[Opening Page text section]

‘AI is going to change the world much more than anybody realises,’ says Brian Chesky, CEO of Airbnb, at Skift Forum in New York. Jenny Southan reports

Globetrender attended the recent Skift Forum in New York where Airbnb co-founder and CEO Brian Chesky took part in a live video-call conversation with Skift co-founder Rafat Ali. Here is what was said…

Ali: You mentioned AI when I talked to you last year, and you said next year, Airbnb’s experience will be totally different because of AI. We’re sitting here now in 2025 but it hasn’t happened. Why? And what’s your sense of what’s to come?

Chesky: “I don’t like to make promises and not deliver on those promises, but I’m not going to deliver on the promise of AI, and no one will.

“I think AI is going to change the world much more than anybody realises. I also think it’s going to take way longer than anyone realises. This decade, things aren’t going to change as much as people think. And next decade, things are going to change a lot more.

“When ChatGPT launched, I think we imagined all the ways the world was going to change. And if you think about AI as three layers, you have the chips, the models and the applications. The chips are Nvidia, model would be OpenAI, and apps are everyone building on top.

“We’ve made a lot of development on chips – Nvidia is kind of the only company making a profit on AI. Then you have the models. The models are, are growing very, very quickly. You have OpenAI, Google’s got a model, and Nano’s got a model, and Mistral, and Entropiq, there’s a lot of models.

“But then the most important layer is the application layer. And there really hasn’t been a lot of development or breakthroughs at the application layer on AI. For example, ChatGPT is not an AI interface. It’s an AI model, but it’s a kind of Web 2.0 interface. It’s not that different than an interface from 2005, right? And same with our interface. Our interface is a pre-AI interface.

[Closing Page text section]
[Opening Records shown section]

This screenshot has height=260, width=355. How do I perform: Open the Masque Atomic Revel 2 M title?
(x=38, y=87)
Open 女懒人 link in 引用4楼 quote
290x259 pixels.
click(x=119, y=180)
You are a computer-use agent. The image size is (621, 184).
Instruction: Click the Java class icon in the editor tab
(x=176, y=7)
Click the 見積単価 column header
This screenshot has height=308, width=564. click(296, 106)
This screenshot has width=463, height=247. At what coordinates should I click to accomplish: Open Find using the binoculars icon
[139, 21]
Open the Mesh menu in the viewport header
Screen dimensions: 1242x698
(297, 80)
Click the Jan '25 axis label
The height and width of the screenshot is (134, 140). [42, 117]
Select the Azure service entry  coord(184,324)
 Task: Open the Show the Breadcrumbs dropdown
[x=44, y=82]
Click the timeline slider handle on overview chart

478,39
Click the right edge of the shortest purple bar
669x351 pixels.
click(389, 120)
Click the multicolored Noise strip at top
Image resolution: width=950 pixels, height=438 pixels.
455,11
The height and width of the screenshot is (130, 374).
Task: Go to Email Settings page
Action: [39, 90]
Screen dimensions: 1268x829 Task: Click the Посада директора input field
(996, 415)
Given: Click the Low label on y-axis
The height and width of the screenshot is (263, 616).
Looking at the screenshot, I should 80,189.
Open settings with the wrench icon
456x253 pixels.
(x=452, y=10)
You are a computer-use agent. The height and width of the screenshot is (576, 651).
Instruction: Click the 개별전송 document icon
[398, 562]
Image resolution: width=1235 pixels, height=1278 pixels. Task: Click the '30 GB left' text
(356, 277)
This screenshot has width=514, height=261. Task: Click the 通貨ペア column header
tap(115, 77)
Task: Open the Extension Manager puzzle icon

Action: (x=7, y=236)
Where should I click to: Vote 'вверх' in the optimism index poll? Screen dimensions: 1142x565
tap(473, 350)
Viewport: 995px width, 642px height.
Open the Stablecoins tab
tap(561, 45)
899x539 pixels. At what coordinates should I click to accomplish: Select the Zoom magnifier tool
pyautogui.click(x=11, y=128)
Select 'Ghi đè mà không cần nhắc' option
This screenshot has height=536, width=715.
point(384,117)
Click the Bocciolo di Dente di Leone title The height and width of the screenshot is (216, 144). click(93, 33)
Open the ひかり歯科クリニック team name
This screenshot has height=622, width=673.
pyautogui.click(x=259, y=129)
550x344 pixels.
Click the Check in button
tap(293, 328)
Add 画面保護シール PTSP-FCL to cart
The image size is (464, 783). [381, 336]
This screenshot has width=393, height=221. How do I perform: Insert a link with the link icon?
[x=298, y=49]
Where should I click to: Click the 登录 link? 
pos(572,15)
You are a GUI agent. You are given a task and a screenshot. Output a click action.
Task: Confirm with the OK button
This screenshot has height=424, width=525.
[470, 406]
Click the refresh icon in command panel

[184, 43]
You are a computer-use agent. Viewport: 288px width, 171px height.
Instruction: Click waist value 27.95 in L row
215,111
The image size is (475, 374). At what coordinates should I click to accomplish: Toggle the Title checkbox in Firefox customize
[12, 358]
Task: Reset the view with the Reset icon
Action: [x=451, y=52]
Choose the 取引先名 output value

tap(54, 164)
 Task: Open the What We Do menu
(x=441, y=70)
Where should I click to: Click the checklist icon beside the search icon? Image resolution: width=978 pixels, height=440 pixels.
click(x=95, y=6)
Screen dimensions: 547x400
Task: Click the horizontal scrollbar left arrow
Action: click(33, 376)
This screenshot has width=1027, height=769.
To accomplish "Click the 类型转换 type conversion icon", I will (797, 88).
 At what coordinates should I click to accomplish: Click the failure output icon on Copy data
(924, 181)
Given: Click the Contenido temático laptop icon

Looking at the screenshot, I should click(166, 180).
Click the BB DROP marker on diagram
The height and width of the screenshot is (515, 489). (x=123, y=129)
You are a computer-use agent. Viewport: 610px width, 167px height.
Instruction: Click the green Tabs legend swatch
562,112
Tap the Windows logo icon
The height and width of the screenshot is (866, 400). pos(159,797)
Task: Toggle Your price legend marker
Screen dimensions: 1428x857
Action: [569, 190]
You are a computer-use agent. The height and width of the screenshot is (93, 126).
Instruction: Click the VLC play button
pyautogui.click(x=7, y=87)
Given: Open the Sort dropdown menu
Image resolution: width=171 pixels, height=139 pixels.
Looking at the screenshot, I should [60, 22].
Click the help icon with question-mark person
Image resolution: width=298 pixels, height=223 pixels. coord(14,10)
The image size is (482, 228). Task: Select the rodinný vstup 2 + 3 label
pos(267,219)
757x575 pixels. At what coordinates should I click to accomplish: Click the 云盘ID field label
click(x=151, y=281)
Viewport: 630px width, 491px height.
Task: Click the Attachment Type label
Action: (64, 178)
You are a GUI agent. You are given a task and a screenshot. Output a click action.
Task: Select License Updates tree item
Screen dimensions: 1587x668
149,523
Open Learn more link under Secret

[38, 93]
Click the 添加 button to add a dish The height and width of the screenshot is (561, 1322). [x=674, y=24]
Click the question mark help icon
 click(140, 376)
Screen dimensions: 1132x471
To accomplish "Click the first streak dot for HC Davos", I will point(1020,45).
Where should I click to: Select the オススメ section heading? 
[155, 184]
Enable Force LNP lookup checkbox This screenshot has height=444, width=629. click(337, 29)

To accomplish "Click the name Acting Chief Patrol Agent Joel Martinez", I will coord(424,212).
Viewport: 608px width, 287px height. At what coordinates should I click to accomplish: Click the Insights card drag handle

[Closing Records shown section]

**Assignment**
Go on with the interview with Brian Chesky about AI, starting after its last sentence. The records have no connection to the text.

**Result for this task**
“So the holy grail is going to be when we all figure out the interface at the application layer that connects to the model. The other thing is AI has to work 100% of the time, not 90 percent of the time. So with ChatGPT, if it works 90% of the time, that’s great. But with other businesses like Airbnb, it’s got to work a lot more than 90% of the time. So [an AI-powered Airbnb app] is going to take longer.

“I do believe that 99% of the money – in what we call the economy of the future – will be in apps. The applications on top of the model. So first you can see the apps change. And then you’re going to see the service layer on top of the apps change. And then you have a societal adoption. And each of those is going to take years. Kind of like self driving cars.

“It’s not enough for the technology to work. We’ve got to actually get them all on the road, and then the fleet’s got to turn over. And that might take another ten years after the technology’s available. There’s going to be a very long societal adoption of AI that’s going to take ten to 20 years, probably.”Brian Chesky at Skift Forum

Ali: “You’ve become a sort of ‘Silicon Valley savant’, the ‘CEO whisperer’. You’re very good friends with Sam Altman [CEO of OpenAI], and you’ve helped him through many crises. To what end?”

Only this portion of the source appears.